Json Extraction - Usage

The main entry point is Session class’s Learn() method, which returns a Program object. The Program’s key method is Run() that executes the program on an input Json to obtain the extracted output. Each program also has a Schema property that defines the structure of the extracted data.

Other important methods are Serialize() and Deserialize() to serialize and deserialize Program object.

To use Extraction.Json, one needs to reference Microsoft.ProgramSynthesis.Extraction.Json.dll, Microsoft.ProgramSynthesis.Extraction.Json.Learner.dll and Microsoft.ProgramSynthesis.Extraction.Json.Semantics.dll.

The Sample Project illustrates our API usage.

Basic Usage

By default, Extraction.Json learns a join program in which inner arrays are joined with other fields. As a result, an outer object in the input Json can be flattened into several rows in the output table.

The below snippet illustrates a learning session to generate such program from the input jsonText:

string jsonText = ...

var session = new Session();
session.Constraints.Add(new FlattenDocument(jsonText));
Program program = session.Learn();

Clients may add NoJoinInnerArrays constraint to the session to learn non-join programs, as illustrated in the following snippet:

var noJoinSession = new Session();
noJoinSession.Constraints.Add(new FlattenDocument(jsonText), new NoJoinInnerArrays());
Program noJoinProgram = noJoinSession.Learn();

The Introduction page has more discussion on this topic.
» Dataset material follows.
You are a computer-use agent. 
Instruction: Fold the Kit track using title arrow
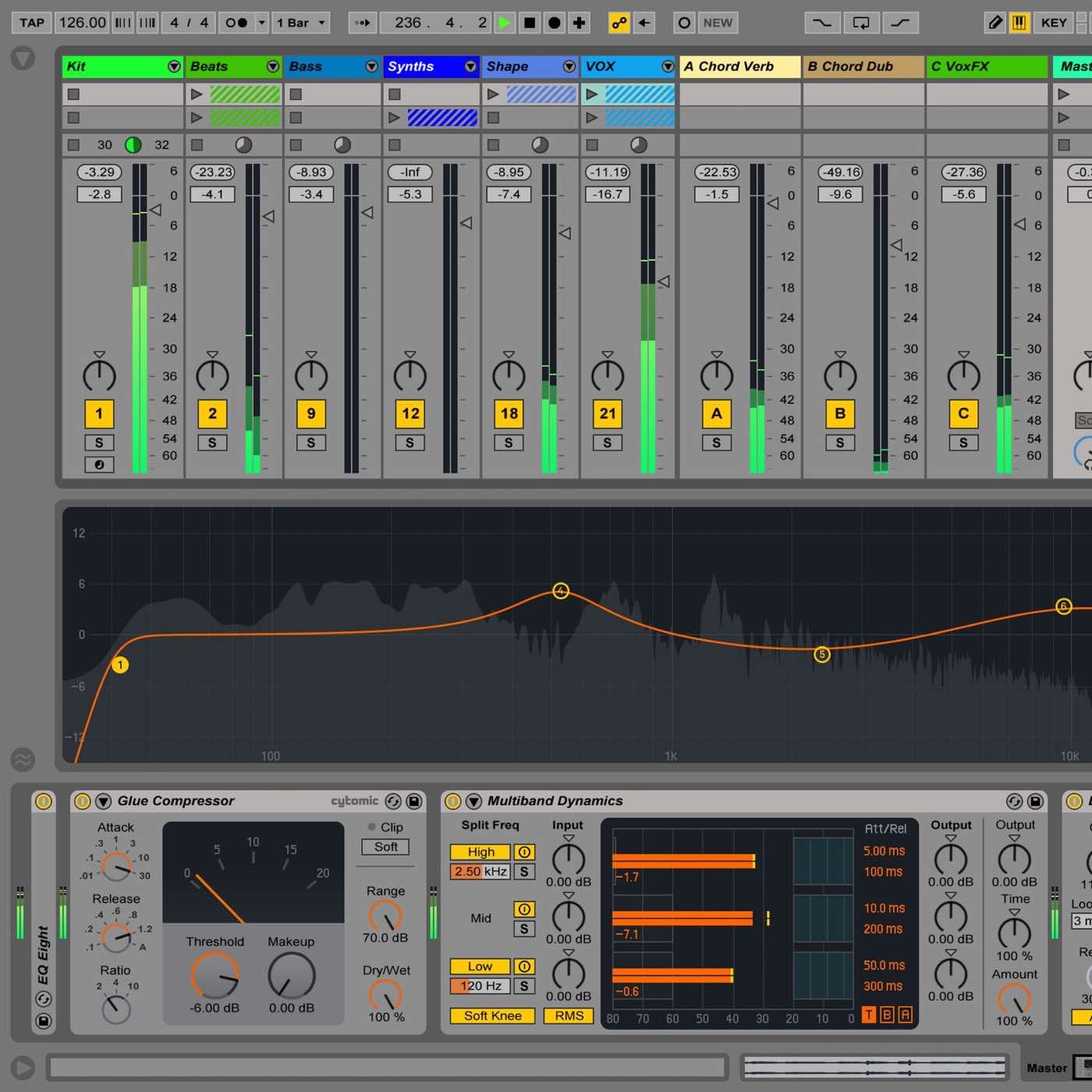tap(174, 66)
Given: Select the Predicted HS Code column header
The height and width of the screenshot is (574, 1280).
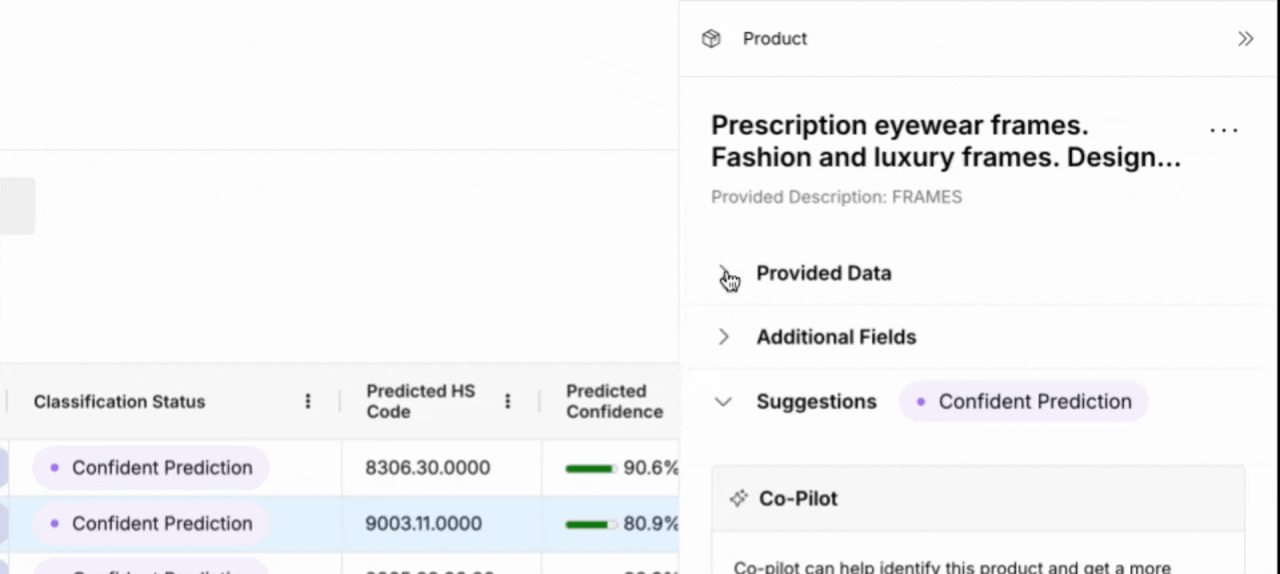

Serializing/Deserializing a Program

The Extraction.Json.Program.Serialize() method serializes the learned program to a string. The Extraction.Json.Loader.Instance.Load() method deserializes the program text to a program.
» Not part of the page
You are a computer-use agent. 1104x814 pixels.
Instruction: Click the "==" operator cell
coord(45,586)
// program was learned previously
string progText = program.Serialize();
Program loadProg = Loader.Instance.Load(progText);

Executing a Program

Given an input Json, a program can generate a hierarchical tree or a flattened table. If the program is a join program, the table is flattened either using outer join (default) or inner join semantics.

Generating a Tree

Use this method to obtain a hierarchical tree of the input document.

// program was learned previously
ITreeOutput<JsonRegion> tree = program.Run(jsonText);

Generating a Table

Supply the desired join semantics to the RunTable() method as follows:

// program was learned previously
IEnumerable<TableRow<JsonRegion>> outerJoinTable = program.RunTable(jsonText, TreeToTableSemantics.OuterJoin);

IEnumerable<TableRow<JsonRegion>> innerJoinTable = program.RunTable(jsonText, TreeToTableSemantics.InnerJoin);